By Kristine Frazao

On city streets across America, there's a similar scene playing out on repeat, including in the nation’s capitol, where a city council candidate was a recent victim.

"When I saw four masked men pulling up quickly, I mean the gun was out in my face, so I just, I had my keys in my hand and just threw them up," said Nate Fleming, a candidate for Washington D.C. City Council, recounting when he was carjacked at a gas station.

On Thursday, Rushern Baker, a candidate for governor in Maryland, made this declaration in Baltimore:

“Today we’re calling on the governor to declare a state of emergency in Baltimore City.”

The rate of carjacking there is up 58% over the last year, though the numbers are much higher in other cities: 286% in New York City, 238% in Philadelphia and 207% in Chicago.

It's a disturbing trend Dallas Police Chief Edgardo Garcia told lawmakers this week that’s made even more difficult because of who is often committing the crimes – juveniles.

Dealing with violent crime for the most part falls at the feet of state and local government, but lawmakers in Washington say they may now need to step in or at least enlist more resources from the federal government.

"This is not just a state and local issue; this is an organized crime issue .. This is an issue that goes beyond one little local jurisdiction and one neighborhood cop," said Sen. Amy Klobuchar, D-Minn., during a Senate Judiciary Committee hearing on Capitol Hill Wednesday.

The committee has now asked the Federal Bureau of Investigation to create a national database on carjackings.

Some other senators say direct action is needed and blame progressive policies in some cities on the steep rise.

"Progressive prosecutors at the state levers have told criminals but they won’t get in trouble with certain crimes well that won’t fly with the federal government," said Sen. Chuck Grassley, R-Iowa.

Several large cities have changed the laws they say unfairly keep people of color locked up.

But critics say those changes have yielded mostly negative results, with many of the same people not getting charged for lesser crimes, then going on to commit more violent crime because they don’t feel the consequences.

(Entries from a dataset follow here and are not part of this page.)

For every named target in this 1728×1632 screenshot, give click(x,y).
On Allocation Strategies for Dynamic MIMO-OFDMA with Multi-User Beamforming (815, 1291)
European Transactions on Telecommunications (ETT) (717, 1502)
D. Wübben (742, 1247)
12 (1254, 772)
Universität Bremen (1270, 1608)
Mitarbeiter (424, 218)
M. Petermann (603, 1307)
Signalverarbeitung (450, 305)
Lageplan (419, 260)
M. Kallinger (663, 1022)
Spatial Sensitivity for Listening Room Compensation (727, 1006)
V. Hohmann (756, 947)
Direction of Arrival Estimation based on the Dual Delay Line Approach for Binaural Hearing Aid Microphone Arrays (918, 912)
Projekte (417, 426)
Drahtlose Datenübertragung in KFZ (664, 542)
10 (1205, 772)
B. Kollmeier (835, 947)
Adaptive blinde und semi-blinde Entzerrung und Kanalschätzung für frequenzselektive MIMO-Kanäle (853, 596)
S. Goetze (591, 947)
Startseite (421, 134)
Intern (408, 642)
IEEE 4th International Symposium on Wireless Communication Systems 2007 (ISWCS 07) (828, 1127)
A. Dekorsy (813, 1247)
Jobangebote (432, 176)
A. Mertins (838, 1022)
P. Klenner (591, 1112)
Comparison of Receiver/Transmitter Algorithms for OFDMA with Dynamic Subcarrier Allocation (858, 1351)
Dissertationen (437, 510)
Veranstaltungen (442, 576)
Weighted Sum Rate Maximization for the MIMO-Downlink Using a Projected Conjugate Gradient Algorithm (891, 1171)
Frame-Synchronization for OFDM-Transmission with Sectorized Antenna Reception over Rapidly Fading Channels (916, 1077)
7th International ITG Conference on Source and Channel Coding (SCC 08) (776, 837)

"A lot of them believe we should not prosecute misdemeanor crimes like shoplifting they have the best intentions but they often have the worst results for the same people that they’re trying to help," said Parker Thayer, an investigative researcher with the conservative-leaning Capital Research Center.

There are some new ideas now coming forth on how to proceed.

"Just as federal prosecutors and federal agents made bank robberies a priority, they should do the same thing for carjackings. It’s affecting commerce and public safety nationwide," said Thiru Vignarajah, former Maryland Deputy District Attorney in an interview Thursday.